Despite my inability to say no initially however, the bit of my brain tracking everything that I want to do/am doing catches up and points out to me that, no, in actual you don’t have time to play three hours of keeps and kobolds tonight, you have a post to write, an artist to contact, a book to categorise and at least three things you’ve already forgotten about. Which inevitably leads me to the ‘but you said you thought it would be fun’ discussion and I have to explain to them that I have other things I wanted or needed to do.
This is an issue both in my personal life and in my work life, taking on too many things and never really being able to finish anything (I may have pointed out this failure of mine previously), and it really leave a bad taste in my mouth having to let people down when I really need to get something done and have to abandon other people’s well intentioned (but admittedly spontaneous) plans.
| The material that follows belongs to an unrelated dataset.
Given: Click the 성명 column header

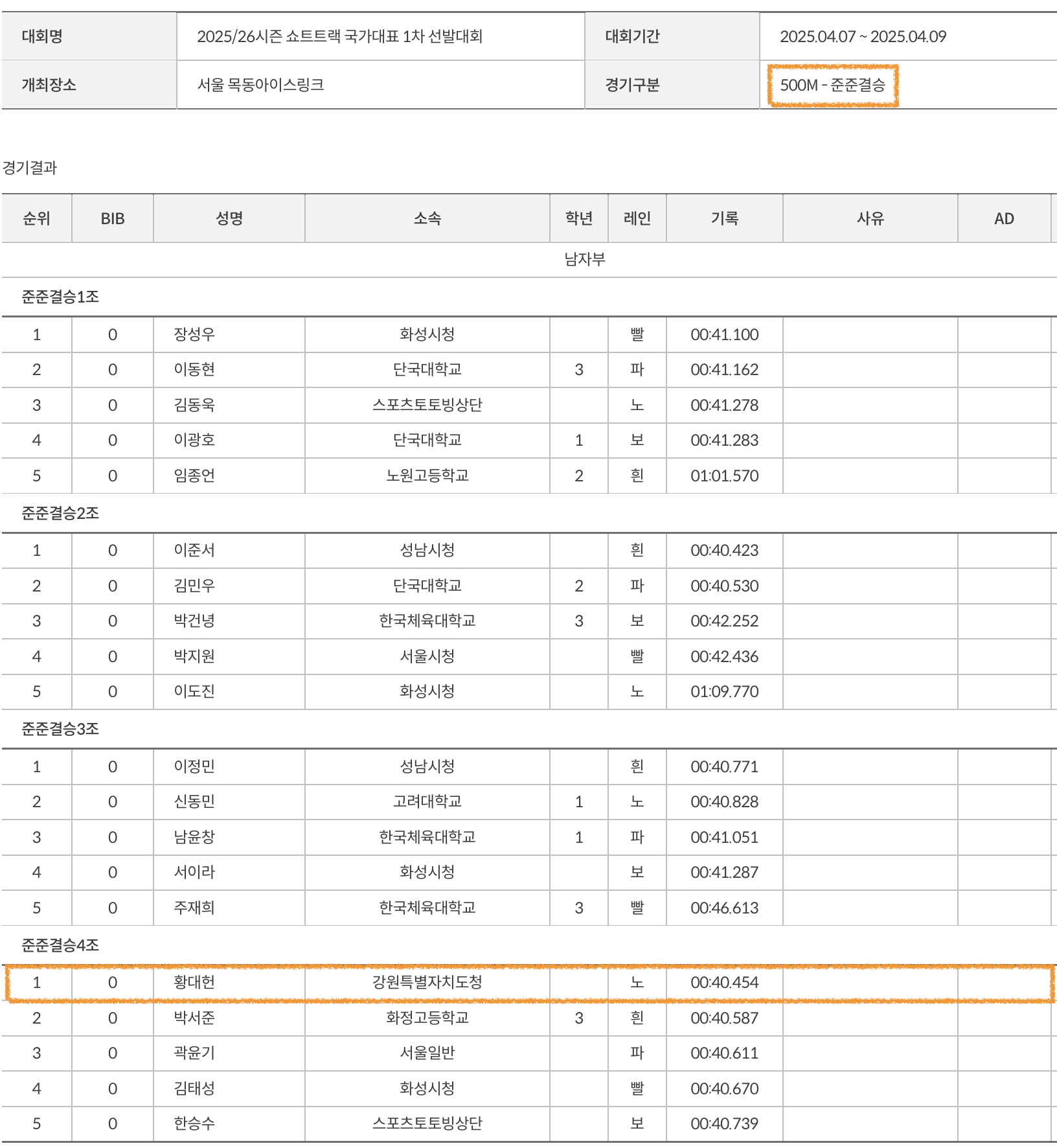Looking at the screenshot, I should tap(229, 218).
Sometimes though, I inform them I can’t do something or that I’m no longer interested in doing the game/whatever (without adversely impacting their plans and/or well before they’ve prepared anything, I should point out) and I seem to get a reaction of “why not”, “what else do you have to do” and “you don’t need to do that”. Which I have trouble understanding, regardless of whether the task I “need” to do is a work task or something on a personal project, I don’t answer to you, and if I’m not negatively affecting your plans don’t get snarky with me. I gave you fair warning or changed my mind before you’d done any prep work and informed you. It’s my time and my life and I’m not going to do something just because it sounded fun at the time and has since lost its lustre.
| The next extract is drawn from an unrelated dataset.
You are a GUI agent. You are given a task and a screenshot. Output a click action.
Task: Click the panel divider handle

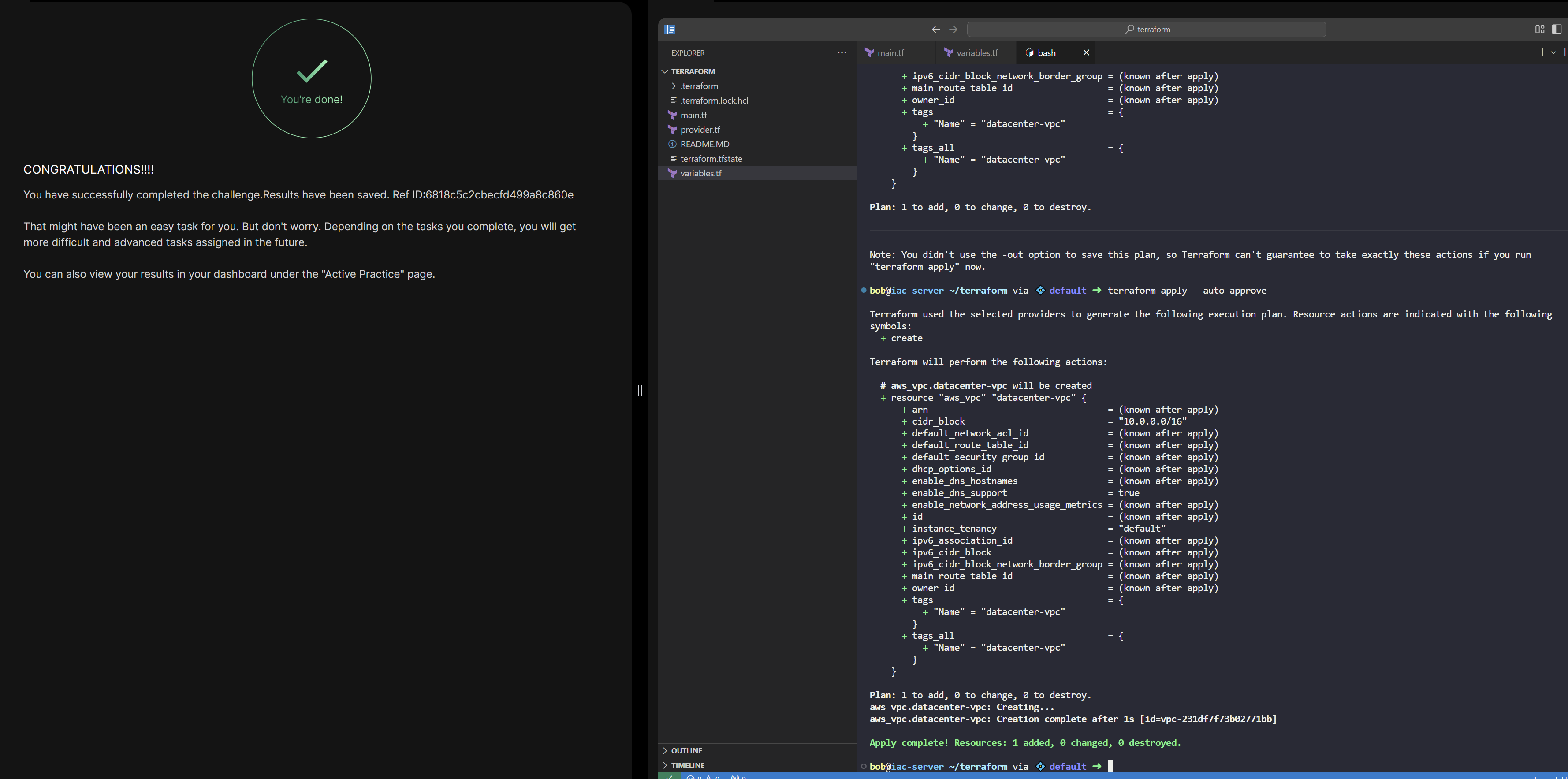(639, 390)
Moral of the story: everyone has their own stuff they want to do and might need to do to feel accomplished and achieve some level of self-actualisation. If someone doesn’t harp on about you watching television for forty hours a week (or games or reading or being on the phone, whatever floats your boat, television was just an easy target) don’t kick the back of their chair when they’re just trying to do something they want to do or enjoy. We all have to find relaxation and accomplishment our own way.
Also, learn to say no early and firmly, it will only serve to free up more time for things you want to do or enjoy doing. Your time is your time, don’t let all the vampires of the world suck it out of you.